As fotos foram feitas em duas fazendas localizadas no Mato Grosso do Sul, nas cidades vizinhas de Maracaju e Sidrolândia

Foto: Reprodução Projeto Comprova

A checagem abaixo foi produzida pelo Projeto Comprova, iniciativa que reúne a NSC Comunicação e outros 23 veículos de mídia do país no combate à desinformação nas Eleições 2018. A checagem foi feita pelos veículos parceiros: AFP, Band, Gazeta Online, piauí, Veja, SBT, Jornal do Commercio, Gazeta do Povo, O Povo, Folha de S. Paulo e Nexo.
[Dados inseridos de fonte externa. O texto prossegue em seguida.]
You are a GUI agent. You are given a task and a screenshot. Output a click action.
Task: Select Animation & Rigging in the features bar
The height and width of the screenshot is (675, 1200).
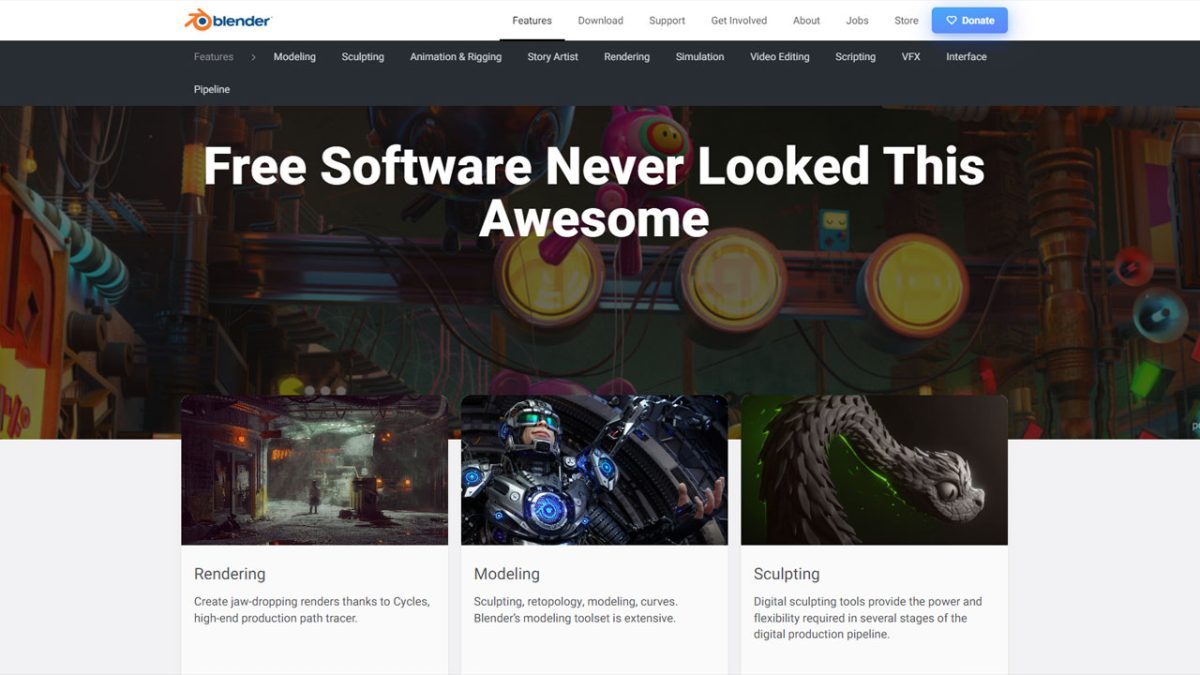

O Projeto Comprova verificou imagens aéreas que vêm sendo compartilhadas pelo WhatsApp e nas redes sociais e que mostram a inscrição “Bolsonaro 2018” em duas lavouras, uma de soja e outra de milho. Elas são verdadeiras. 

As fotos foram feitas em duas fazendas localizadas no Mato Grosso do Sul, nas cidades vizinhas de Maracaju e Sidrolândia, no fim do ano passado, na época do plantio da soja, e neste ano, no período do plantio de milho. As terras são da família Basso. Ari Basso, um dos proprietários, é ex-prefeito de Sidrolândia. Ele foi eleito em eleição suplementar em 2013 e ficou no cargo até dezembro de 2016. 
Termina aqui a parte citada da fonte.